Le Théatre de la Mode (Theatre of Fashion) was a 1945-1946 touring exhibit of fashion mannequins, approximately 1/3 the size of human scale, crafted by top Paris fashion designers. It was created to raise funds for war survivors and to help revive the French fashion industry in the aftermath of World War II*. The French fashion industry was an important economic and cultural force in Paris when World War II began. There were 70 registered couture houses in Paris, and many other smaller designers.
The war had a severe impact on the industry. Couturiers and buyers fled occupied France or closed their businesses. Clothing businesses that struggled to remain open had to deal with extreme shortages of cloth, thread, and other sewing supplies. The occupying Germans intended to displace Paris with Berlin as a centre of European fashion design. The Nazi regime planned to turn Berlin and Vienna into the centres of European couture, with head offices there and an official administration, introducing subsidies for German clothing makers, and demanding that important people in the French fashion industry be sent to Germany to establish a dressmaking school there. Haute Couture's place in France's economy was key to this plan: an exported dress made by one of France's leading couturiers was said to be worth "ten tons of coal", and a litre of fine French perfume was worth "two tons of petrol". French fashion was also not only important economically, it was a vital part of France's national cultural identity. French designers resisted the Nazi regime's plans; Lucien Lelong, president of the Chambre Syndicale de la Couture Parisienne, proclaimed, 'It is in Paris or it is nowhere.'
After Paris was liberated, the idea for a miniature theatre of fashion came from Robert Ricci, son of couturier Nina Ricci. All materials were in short supply at the end of World War II, and Ricci proposed using miniature mannequins, or fashion dolls, to address the need to conserve textiles, leather, fur, and so on. The mannequins were 27 1/2" (700 mm) tall, fabricated of wire. Some 60 Paris couturiers joined together and volunteered their scrap materials and labour to create miniature clothes in new styles for the exhibit. Milliners created miniature hats, hairstylists gave the mannequins individual coiffures, and jewellers such as Van Cleef and Arpels and Cartier contributed small necklaces and accessories. Some seamstresses even crafted miniature undergarments to go under the couture designs. Once work was completed on the Théâtre de la Mode, it became a touring exhibition of nearly 200 doll-size figurines in 15 elaborate artist-created sets. It opened at the Louvre in Paris on 28 March 1945, and was enormously popular, drawing 100,000 visitors and raising a million francs for war relief. With the success of the exhibit in Paris, the Théâtre de la Mode went on a tour of Europe, with shows in London, Leeds, Barcelona, Stockholm, Copenhagen and Vienna. To promote the exhibit abroad, a French government official wrote to the Ambassador of France in Britain: "France has little, alas to export, but she has her appreciation of beautiful things and the skill of her couture houses". After touring Europe in 1945, the mannequins were outfitted with new clothes designed for the 1946 season and the exhibition traveled to the United States, where it was displayed in New York City and San Francisco in 1946. After the final show, the mannequins were left behind in San Francisco, while the jewellery was returned to Paris.
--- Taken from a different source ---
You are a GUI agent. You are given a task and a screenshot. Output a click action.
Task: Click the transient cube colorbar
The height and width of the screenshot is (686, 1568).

This catalog is complete, and includes no less than 54 pages of advertisement for French Haute Couture designers. Head and tail of spine slightly chipped. Closed tear at lower front joint. Clear water-staining along edges of wrappers. Minor age-toning along paper margin. Wrappers in overall good- to good, interior in very good condition. g- to vg. Item #39597
* The original Théâtre de la Mode exhibit toured Europe and then the United States, and is now part of the permanent collections of the Maryhill Museum of Art in Washington State in the United States.